On April 13, Viking Range agreed to pay a $4.65 million civil penalty for failing to immediately report the safety hazard to the U.S. Consumer Product Safety Commission (CPSC) as required by law.
In May 2015, Viking Range recalled 52,000 gas oven ranges that could somehow turn on by themselves.
The ranges were sold from July 2007 to June 2014 at ABT, Ferguson, Morrison, Pacific Sales, PC Richard & Son, and other stores nationwide for between $4,000 and $13,000.
From 2008 to 2014, Viking received 170 reports of gas ranges that turned on spontaneously and could not be turned off with the control knobs, resulting in extremely hot surface temperatures.
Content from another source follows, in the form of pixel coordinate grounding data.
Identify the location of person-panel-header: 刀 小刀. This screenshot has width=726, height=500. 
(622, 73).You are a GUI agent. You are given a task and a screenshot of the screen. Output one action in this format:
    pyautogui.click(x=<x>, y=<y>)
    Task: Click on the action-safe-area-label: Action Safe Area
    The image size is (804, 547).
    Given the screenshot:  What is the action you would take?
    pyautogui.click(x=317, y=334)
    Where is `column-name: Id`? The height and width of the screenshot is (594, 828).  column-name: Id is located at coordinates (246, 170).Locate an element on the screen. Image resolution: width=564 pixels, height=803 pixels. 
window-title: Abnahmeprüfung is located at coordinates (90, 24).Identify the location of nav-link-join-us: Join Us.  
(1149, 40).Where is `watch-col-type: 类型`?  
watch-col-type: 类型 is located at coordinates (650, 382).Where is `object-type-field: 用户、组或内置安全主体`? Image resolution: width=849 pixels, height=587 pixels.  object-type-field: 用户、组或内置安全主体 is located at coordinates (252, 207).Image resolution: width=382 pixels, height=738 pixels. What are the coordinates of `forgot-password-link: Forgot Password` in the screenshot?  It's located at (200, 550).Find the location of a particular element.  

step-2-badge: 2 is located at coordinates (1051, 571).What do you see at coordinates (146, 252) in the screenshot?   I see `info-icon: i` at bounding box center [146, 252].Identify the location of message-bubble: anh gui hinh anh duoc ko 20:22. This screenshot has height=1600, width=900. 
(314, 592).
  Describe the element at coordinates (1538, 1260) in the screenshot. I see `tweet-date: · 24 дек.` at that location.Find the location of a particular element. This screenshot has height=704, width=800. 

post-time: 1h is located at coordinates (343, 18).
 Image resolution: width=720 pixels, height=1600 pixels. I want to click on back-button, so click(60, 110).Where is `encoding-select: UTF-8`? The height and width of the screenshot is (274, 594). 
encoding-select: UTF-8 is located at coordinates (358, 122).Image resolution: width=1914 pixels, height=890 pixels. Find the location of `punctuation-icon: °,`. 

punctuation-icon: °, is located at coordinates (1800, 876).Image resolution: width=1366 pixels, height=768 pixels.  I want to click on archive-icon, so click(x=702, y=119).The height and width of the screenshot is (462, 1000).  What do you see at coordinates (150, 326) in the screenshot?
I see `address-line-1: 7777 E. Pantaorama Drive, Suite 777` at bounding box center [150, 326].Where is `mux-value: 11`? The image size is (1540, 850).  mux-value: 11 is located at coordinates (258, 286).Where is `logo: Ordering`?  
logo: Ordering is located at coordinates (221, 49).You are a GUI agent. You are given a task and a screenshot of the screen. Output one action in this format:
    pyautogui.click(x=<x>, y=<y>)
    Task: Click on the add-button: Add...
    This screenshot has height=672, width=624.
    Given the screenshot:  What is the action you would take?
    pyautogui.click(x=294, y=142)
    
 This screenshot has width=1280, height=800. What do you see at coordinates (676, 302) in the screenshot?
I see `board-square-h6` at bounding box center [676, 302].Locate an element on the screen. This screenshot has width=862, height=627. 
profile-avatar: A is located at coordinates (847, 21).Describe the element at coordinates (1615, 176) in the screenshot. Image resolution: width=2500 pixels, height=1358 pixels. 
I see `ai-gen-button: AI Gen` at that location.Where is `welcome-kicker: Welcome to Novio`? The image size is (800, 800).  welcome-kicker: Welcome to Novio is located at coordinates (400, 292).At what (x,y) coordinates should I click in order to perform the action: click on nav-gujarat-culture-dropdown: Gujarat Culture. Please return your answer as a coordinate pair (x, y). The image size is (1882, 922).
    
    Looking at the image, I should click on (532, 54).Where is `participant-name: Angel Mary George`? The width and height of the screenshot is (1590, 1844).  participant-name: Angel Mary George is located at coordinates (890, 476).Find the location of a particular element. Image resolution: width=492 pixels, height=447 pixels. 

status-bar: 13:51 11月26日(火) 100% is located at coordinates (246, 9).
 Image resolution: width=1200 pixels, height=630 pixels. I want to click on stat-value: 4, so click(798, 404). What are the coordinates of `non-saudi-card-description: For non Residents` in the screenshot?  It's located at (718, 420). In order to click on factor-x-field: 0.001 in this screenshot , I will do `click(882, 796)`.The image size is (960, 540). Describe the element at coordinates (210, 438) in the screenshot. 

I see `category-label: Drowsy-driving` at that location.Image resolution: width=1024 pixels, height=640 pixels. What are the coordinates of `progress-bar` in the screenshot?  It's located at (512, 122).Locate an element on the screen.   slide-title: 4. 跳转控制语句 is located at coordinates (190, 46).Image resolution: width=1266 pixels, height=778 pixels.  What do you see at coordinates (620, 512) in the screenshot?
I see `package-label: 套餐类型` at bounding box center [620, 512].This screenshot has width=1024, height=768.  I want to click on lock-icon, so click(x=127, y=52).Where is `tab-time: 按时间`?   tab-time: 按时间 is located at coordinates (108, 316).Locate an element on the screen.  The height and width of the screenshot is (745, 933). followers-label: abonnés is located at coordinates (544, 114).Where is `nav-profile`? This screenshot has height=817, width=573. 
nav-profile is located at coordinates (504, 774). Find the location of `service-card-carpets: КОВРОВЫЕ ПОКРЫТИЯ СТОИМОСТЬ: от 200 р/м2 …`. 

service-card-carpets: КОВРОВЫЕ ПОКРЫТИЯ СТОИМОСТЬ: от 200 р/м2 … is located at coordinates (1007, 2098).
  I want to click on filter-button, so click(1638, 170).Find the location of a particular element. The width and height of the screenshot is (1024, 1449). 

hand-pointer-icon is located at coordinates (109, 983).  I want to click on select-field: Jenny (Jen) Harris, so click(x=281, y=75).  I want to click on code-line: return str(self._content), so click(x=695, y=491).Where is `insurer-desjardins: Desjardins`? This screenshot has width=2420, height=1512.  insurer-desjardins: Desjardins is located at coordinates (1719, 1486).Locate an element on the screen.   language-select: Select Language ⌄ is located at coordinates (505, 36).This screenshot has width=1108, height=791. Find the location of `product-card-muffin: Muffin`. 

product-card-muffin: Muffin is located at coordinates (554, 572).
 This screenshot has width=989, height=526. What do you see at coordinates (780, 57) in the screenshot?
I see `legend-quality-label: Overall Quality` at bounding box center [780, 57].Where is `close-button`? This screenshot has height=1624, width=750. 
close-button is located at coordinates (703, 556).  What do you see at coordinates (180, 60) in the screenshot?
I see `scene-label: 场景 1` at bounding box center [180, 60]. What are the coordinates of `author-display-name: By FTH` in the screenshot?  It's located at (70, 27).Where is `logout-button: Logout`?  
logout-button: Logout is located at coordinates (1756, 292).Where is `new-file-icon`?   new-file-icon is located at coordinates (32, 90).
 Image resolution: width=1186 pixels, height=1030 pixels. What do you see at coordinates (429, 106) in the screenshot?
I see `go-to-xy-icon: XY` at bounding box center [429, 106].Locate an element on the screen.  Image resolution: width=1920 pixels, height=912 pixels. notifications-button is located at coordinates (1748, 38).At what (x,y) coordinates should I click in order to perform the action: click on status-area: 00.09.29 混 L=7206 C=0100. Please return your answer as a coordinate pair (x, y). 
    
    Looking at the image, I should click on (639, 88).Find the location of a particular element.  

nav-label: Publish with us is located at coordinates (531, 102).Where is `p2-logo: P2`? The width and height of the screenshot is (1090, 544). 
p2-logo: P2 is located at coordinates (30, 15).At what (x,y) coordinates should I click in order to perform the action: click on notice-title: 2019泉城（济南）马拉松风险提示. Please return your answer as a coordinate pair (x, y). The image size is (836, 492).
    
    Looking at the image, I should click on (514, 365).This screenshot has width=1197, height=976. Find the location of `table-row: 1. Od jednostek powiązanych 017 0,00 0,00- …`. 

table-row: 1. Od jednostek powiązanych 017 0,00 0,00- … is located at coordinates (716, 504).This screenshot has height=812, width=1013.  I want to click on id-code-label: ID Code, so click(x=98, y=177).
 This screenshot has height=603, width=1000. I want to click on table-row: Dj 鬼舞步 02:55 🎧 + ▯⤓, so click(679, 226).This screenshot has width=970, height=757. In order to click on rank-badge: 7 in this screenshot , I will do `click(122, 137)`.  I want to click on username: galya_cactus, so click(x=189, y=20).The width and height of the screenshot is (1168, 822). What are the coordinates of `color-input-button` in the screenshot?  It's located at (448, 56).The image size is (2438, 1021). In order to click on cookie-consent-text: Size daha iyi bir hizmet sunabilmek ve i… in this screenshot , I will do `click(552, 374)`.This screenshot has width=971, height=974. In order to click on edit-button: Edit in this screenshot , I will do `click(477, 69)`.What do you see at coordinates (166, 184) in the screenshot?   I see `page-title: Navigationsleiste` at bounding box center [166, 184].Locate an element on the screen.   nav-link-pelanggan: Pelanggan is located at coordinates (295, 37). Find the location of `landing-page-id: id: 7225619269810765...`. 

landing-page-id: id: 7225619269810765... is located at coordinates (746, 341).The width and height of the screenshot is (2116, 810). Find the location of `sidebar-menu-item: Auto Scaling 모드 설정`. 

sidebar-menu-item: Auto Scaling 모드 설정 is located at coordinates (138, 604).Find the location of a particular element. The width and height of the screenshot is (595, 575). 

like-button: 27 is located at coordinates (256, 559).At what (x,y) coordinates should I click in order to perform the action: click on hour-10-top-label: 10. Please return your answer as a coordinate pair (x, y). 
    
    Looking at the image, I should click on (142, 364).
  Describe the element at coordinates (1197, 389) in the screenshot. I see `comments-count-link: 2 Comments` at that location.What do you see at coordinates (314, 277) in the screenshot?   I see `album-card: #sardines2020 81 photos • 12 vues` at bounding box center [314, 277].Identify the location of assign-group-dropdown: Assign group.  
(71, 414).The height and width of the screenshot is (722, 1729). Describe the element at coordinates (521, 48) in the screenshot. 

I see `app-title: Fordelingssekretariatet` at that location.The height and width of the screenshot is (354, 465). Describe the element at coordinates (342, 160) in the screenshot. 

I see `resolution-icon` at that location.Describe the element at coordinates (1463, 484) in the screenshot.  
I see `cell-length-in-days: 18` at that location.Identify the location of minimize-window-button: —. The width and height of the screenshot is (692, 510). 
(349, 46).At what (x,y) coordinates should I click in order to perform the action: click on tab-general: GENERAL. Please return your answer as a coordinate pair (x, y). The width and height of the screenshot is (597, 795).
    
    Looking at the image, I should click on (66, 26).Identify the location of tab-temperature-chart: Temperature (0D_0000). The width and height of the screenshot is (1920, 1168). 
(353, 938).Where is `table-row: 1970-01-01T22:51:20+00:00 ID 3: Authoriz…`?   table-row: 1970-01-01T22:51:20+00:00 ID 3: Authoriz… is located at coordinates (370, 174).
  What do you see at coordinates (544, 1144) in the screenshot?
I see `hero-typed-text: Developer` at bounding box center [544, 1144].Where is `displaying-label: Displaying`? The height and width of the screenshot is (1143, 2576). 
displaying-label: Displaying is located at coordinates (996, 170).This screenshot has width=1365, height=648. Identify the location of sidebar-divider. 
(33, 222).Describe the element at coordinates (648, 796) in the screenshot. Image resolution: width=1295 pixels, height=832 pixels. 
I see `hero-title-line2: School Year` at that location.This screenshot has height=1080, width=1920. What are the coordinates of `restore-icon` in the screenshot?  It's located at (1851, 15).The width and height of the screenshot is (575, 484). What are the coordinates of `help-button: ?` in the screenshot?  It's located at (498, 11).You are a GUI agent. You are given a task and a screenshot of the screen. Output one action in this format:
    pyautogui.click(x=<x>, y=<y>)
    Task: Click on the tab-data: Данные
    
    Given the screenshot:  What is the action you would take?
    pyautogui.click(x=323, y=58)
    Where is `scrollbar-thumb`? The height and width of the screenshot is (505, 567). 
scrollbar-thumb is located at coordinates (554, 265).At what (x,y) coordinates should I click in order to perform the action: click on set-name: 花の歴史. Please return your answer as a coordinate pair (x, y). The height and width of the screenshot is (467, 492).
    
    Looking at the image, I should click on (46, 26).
At least two people were severely burned while trying to pull out the plug because they couldn’t turn off the range using the control knobs.
There were also five reports of gas ranges spontaneously turning on and causing property damage to the surrounding area. According to the CPSC:
Several consumers called 911 for assistance when they discovered that the ranges had turned on spontaneously and could not be turned off or disconnected.”
Viking did not tell the CPSC until July 2014, approximately 6 years after the first complaints were reported.
The CPSC says Viking “knowingly” violated a federal law requiring manufacturers to report product hazards within 24 hours, even while their own investigations are continuing.
Instead of issuing a recall, Viking collected and tested the appliances, developed a repair, and issued numerous engineering orders and technical bulletins with instructions on how to repair the ranges.
In addition to paying a $4.65 million fine, Viking has agreed to maintain an enhanced compliance program and a related system of internal controls and procedures. Viking’s settlement of the matter does not constitute an admission of CPSC’s charges.